▸ **Task prompt**
Please reproduce the material below word for word, from the line containing "You are a GUI" through the line containing "[x=219, y=569]", leaving out the pictures.

━━━━━ Given records

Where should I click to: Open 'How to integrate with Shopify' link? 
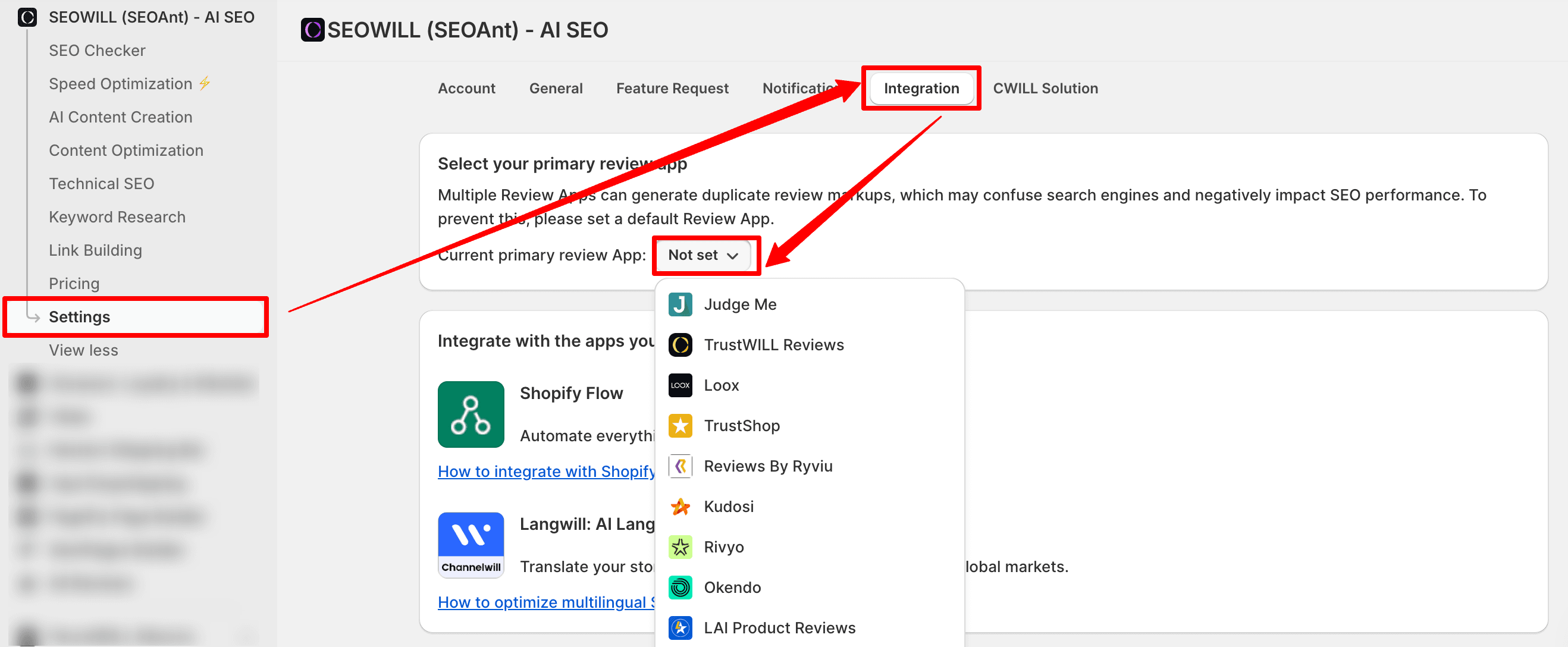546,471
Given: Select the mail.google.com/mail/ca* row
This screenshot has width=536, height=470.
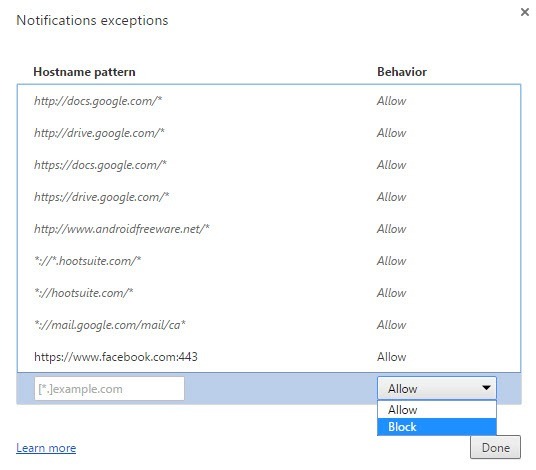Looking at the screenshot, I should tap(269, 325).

━━━━━━━━━━
━━━━━ Given records

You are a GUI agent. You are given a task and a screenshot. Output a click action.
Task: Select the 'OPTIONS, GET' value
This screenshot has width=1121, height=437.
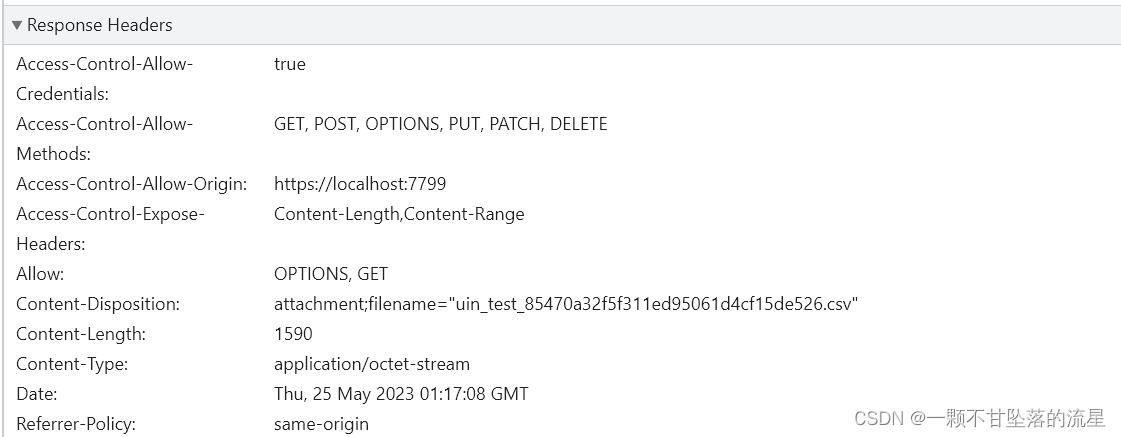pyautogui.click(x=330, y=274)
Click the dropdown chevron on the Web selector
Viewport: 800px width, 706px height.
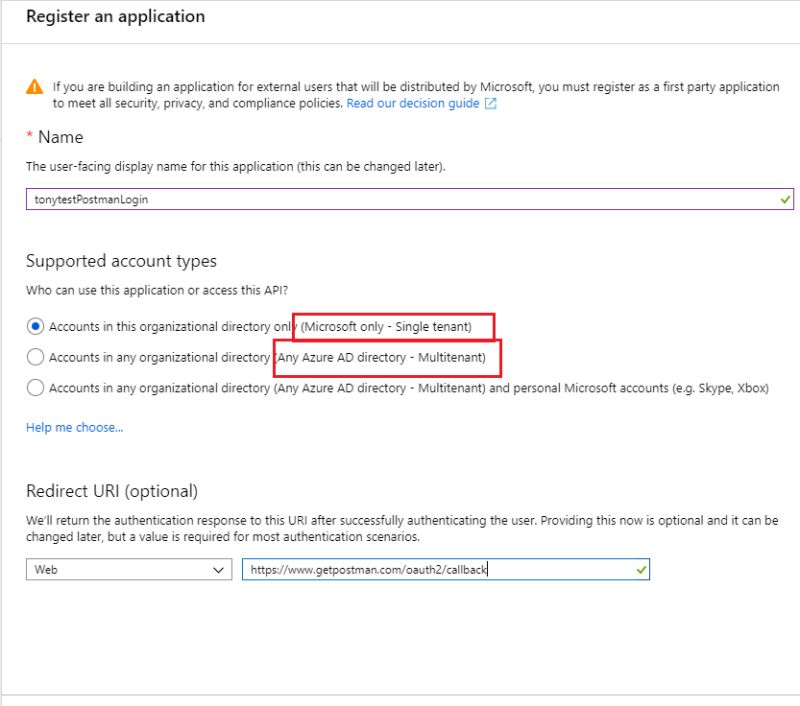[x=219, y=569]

━━━━━━━━━━

▸ **Expected output**
You are a GUI agent. You are given a task and a screenshot. Output a click action.
Task: Select the 'OPTIONS, GET' value
This screenshot has width=1121, height=437.
pyautogui.click(x=330, y=274)
Click the dropdown chevron on the Web selector
Viewport: 800px width, 706px height.
[x=219, y=569]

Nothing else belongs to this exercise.